Al contratto di associazione in partecipazione si applica la disciplina della risoluzione per inadempimento ex art. 1453 c.c., essendo tale contratto inquadrabile nella categoria dei contratti di scambio, in quanto caratterizzato dal sinallagma tra l’attribuzione di una quota degli utili derivanti dalla gestione dell’affare o dell’impresa, da parte dell’associante, e l’apporto patrimoniale da parte dell’associato. In tale senso, costituiscono grave inadempimento l’inerzia o il mancato perseguimento da parte dell’associante dei fini a cui l’attività di gestione dell’affare è preordinata ove protratti oltre ogni ragionevole limite di tolleranza, così come la mancata predisposizione del rendiconto.

Il principio espresso dall’art. 1458, co. 1, c.c., secondo cui gli effetti retroattivi della risoluzione non operano per le prestazioni già eseguite, riguarda i contratti ad esecuzione continuata o periodica, ossia soltanto quelli in cui le obbligazioni di durata sorgono per entrambe le parti e l’intera esecuzione del contratto avviene attraverso coppie di prestazioni da realizzarsi contestualmente nel tempo.
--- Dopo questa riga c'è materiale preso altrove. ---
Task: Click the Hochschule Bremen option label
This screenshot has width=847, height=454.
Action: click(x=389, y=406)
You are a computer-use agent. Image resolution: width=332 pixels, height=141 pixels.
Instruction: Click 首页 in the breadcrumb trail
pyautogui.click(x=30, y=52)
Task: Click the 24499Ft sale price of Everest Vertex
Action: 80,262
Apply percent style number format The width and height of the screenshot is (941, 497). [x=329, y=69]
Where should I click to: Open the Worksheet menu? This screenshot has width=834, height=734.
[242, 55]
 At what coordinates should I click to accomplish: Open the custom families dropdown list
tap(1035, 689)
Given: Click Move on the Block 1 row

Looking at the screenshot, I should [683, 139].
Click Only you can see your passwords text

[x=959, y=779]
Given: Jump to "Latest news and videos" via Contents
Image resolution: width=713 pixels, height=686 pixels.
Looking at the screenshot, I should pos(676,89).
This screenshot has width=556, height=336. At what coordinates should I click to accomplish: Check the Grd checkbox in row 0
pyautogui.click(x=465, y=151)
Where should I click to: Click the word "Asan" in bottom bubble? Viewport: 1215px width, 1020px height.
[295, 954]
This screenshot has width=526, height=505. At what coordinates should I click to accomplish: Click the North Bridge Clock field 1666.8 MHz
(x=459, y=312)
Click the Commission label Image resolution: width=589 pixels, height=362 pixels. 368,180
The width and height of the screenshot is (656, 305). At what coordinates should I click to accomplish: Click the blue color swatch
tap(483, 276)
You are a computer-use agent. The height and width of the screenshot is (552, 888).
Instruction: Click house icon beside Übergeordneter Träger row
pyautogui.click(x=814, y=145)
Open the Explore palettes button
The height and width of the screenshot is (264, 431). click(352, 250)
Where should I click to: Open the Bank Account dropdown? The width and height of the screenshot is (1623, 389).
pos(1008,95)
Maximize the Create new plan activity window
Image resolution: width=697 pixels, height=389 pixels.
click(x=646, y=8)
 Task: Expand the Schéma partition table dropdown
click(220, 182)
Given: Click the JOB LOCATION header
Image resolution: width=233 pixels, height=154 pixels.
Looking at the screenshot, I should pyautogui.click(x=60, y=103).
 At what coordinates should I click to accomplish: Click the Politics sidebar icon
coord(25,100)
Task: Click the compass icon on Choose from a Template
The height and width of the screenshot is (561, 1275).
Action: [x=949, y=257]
Pertanto, ad essi non può ricondursi il contratto di associazione in partecipazione, con il quale l’associante attribuisce all’associato, come corrispettivo di un determinato apporto unitario, una partecipazione agli utili della sua impresa o di uno o più affari, trattandosi, a differenza del contratto di società, di un negozio bilaterale, che crea un singolo scambio fra l’apporto e detta partecipazione.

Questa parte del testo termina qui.